▶ [What you are asked to do] Show each line below that contains the string "second". Case counts.

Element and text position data
/---
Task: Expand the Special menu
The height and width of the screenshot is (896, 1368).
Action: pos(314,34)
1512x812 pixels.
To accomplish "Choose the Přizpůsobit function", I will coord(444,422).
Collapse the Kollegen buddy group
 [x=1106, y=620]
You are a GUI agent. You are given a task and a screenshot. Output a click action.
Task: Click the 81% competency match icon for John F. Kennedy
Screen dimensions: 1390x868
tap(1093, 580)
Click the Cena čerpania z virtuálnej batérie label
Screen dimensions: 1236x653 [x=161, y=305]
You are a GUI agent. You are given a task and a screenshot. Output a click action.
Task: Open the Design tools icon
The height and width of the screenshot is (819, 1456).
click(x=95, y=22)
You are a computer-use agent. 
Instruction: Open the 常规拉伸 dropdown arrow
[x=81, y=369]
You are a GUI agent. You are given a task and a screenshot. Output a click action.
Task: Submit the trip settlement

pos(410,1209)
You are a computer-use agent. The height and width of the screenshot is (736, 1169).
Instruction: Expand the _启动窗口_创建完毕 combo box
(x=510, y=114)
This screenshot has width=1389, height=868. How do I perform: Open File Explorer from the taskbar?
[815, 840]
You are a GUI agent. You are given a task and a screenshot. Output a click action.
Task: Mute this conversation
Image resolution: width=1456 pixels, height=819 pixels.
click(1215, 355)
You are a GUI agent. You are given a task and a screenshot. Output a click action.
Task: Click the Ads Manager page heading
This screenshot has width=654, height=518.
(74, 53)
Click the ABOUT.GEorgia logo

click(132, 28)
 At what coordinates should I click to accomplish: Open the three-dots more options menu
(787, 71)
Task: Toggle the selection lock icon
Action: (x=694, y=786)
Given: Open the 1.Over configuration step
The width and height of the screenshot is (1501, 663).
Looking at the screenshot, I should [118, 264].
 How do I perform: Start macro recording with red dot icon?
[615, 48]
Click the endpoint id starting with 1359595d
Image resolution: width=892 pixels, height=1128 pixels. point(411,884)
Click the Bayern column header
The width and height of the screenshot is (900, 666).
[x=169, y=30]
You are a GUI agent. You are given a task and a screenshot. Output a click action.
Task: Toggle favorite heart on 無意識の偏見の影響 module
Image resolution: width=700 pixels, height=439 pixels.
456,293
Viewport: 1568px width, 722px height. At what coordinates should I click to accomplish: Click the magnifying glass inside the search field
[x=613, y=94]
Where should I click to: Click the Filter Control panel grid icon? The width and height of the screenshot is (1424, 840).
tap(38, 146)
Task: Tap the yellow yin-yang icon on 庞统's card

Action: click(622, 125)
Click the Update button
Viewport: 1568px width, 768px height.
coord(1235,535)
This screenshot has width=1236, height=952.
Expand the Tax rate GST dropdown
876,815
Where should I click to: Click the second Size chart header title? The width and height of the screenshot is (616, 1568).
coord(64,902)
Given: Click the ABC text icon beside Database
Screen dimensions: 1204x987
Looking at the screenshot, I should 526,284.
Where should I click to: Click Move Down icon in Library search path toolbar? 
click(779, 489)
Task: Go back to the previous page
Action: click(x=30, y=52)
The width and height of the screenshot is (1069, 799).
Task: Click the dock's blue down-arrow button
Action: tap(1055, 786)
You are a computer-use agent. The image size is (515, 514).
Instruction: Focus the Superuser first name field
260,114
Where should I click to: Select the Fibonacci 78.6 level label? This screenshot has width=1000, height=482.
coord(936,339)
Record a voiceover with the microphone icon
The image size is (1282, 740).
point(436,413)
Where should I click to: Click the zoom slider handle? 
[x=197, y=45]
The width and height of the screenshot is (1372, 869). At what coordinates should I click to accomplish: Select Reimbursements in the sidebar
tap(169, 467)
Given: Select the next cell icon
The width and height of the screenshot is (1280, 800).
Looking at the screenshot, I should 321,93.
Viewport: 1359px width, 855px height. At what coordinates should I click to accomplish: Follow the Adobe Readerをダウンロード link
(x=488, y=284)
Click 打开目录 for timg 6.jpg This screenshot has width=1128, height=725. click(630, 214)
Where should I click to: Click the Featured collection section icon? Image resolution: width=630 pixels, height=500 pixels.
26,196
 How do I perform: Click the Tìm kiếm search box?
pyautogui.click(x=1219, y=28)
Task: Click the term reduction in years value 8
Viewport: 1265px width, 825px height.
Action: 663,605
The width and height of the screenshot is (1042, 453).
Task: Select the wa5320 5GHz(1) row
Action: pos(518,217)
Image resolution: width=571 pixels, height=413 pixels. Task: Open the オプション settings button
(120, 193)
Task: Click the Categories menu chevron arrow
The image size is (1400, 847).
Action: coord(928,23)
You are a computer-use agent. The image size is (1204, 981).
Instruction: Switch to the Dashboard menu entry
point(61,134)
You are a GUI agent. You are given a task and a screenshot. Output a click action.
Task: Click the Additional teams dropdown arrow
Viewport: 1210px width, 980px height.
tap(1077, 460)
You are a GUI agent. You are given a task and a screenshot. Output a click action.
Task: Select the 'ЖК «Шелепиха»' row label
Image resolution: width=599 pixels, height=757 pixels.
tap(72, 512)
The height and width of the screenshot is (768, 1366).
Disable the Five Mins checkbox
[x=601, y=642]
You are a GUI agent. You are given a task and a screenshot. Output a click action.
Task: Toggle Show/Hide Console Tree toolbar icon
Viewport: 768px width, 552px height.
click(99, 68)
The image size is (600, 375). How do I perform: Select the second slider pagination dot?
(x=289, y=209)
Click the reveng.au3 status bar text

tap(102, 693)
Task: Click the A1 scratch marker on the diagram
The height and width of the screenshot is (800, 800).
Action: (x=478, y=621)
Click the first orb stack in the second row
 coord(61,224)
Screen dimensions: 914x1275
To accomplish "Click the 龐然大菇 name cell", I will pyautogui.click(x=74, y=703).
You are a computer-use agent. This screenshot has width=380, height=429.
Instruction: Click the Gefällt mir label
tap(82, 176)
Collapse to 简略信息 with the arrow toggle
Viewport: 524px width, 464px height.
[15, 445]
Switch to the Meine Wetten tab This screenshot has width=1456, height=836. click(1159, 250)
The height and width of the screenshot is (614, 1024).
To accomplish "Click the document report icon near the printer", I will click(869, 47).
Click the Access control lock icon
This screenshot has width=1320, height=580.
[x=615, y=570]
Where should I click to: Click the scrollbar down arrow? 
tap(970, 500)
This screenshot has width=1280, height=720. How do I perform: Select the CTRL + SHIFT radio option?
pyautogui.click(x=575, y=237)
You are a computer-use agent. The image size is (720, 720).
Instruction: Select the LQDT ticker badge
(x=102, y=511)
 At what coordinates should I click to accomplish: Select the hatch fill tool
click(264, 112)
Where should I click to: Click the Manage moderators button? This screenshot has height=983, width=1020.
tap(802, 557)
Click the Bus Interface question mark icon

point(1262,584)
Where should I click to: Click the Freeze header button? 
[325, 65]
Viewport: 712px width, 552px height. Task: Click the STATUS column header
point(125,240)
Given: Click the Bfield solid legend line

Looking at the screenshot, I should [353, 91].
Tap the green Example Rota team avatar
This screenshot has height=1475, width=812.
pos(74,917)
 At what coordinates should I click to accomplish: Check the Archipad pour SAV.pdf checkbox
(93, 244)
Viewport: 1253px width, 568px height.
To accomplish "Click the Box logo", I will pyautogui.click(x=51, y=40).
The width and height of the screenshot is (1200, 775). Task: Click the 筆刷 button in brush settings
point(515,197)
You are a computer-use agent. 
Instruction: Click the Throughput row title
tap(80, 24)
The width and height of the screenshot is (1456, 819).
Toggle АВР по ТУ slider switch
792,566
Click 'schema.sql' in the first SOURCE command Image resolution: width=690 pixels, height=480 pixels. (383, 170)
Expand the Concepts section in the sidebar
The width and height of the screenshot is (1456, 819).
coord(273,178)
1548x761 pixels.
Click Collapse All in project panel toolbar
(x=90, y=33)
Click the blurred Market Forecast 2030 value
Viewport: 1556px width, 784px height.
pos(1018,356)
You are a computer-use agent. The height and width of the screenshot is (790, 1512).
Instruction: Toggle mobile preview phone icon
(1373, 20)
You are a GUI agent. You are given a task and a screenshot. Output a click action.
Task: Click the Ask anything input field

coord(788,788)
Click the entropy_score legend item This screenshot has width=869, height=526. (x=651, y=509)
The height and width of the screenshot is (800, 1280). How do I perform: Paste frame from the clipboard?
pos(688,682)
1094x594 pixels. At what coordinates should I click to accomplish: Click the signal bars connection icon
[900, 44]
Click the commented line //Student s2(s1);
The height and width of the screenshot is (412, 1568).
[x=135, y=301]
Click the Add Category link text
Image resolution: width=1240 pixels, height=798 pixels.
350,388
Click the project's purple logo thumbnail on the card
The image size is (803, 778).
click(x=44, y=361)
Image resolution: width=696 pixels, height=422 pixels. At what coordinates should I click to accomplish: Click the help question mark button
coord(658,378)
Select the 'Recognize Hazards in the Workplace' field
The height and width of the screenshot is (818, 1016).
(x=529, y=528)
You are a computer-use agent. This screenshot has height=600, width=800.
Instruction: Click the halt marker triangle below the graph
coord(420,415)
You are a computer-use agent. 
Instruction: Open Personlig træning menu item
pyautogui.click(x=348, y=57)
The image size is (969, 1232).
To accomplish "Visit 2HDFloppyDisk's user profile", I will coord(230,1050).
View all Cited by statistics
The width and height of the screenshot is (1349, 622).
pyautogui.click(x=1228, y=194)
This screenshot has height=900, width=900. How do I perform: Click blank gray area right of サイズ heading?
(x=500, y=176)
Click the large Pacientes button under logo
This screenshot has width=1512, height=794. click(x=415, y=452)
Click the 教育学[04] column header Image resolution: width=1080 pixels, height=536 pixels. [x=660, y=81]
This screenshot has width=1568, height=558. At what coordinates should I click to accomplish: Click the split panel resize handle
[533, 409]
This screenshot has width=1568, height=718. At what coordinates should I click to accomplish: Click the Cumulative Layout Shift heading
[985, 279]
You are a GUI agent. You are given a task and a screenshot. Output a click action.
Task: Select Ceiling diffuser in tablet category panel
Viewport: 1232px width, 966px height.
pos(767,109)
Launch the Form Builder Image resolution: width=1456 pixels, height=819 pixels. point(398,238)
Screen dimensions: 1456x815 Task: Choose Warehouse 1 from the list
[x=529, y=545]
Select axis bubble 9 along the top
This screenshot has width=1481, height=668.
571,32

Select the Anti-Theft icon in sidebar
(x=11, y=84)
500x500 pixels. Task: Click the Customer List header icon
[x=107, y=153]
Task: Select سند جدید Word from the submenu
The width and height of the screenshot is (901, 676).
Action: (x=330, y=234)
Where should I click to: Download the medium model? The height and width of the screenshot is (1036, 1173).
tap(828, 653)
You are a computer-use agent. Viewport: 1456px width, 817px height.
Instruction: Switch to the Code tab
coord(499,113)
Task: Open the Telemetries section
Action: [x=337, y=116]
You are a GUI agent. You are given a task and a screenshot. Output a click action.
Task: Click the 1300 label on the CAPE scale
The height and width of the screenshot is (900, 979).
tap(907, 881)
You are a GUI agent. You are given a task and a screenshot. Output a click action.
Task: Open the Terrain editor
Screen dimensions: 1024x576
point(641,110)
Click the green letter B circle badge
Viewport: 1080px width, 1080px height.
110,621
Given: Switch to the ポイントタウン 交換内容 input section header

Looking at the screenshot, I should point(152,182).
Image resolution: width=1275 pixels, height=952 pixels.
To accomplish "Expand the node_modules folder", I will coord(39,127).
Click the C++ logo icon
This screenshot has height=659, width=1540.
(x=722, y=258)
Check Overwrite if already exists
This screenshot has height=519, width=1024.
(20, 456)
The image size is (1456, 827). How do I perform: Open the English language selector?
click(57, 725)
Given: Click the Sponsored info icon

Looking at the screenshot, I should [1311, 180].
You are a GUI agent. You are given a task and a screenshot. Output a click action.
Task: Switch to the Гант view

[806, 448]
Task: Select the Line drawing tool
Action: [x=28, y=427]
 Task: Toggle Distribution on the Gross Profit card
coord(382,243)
\---
▶ [Answer]
Where should I click to: Click the second Size chart header title? The width and height of the screenshot is (616, 1568).
The image size is (600, 375). How do I perform: Select the second slider pagination dot?
Click the first orb stack in the second row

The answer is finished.